CORPORATIONS; SHAREHOLDERS; OPPRESSION—New Jersey’s oppressed shareholder’s statute does not include a remedy for shareholders after the corporation is dissolved.

Hartnett v. Mastrorilli

CORPORATIONS; SHAREHOLDERS; DERIVATIVE ACTIONS—A court has considerable discretion in determining whether a settlement proposed by a corporation’s shareholders in a derivative action proceeding will fairly, reasonably, and adequately serve the best interests of the corporation and its shareholders.

Crouse v. Agorganic, Inc.

CORPORATIONS; SHAREHOLDERS—It is not necessary that a stock certificate be issued to vest a person with a stockholder’s rights and privileges since a person may be vested under a contract with an equitable right of ownership.
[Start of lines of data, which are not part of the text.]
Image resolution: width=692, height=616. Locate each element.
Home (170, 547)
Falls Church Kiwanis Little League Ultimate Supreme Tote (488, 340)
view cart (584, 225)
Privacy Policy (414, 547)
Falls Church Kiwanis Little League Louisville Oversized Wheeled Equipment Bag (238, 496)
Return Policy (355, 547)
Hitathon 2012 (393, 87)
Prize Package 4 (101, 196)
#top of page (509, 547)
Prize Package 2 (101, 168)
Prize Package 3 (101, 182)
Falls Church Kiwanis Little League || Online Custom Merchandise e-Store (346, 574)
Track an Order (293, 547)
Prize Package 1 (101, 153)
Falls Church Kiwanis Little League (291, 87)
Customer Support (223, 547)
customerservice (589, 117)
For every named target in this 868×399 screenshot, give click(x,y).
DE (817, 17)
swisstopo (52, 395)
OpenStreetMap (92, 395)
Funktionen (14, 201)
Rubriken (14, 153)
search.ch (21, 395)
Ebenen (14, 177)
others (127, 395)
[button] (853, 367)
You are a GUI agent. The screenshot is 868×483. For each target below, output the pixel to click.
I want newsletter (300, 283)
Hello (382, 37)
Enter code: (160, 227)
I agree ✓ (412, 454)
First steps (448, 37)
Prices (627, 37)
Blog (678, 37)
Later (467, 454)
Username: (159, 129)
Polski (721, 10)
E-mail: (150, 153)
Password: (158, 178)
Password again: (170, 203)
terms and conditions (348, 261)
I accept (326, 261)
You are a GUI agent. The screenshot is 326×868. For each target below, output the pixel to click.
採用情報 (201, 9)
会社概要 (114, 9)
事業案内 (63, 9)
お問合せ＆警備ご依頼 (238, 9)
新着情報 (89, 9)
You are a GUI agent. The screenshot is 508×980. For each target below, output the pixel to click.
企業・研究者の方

Reliable Envelope and Graphics, Inc. v. McHugh

CORPORATIONS; SHAREHOLDERS—A valuation provision in a shareholder’s agreement based upon the death of a shareholder will not be extended to cover the case of a shareholder who withdraws because of a permanent disability.

Triffin v. Jefferson Health Systems, Inc.

CORPORATIONS; SERVICE OF PROCESS—A corporation doing business in New Jersey may be served with process by sending the summons and complaint to the New Jersey Secretary of State and it need not be personally served in its home state.

Dhillon v. The Garden State Sikh Association, Inc.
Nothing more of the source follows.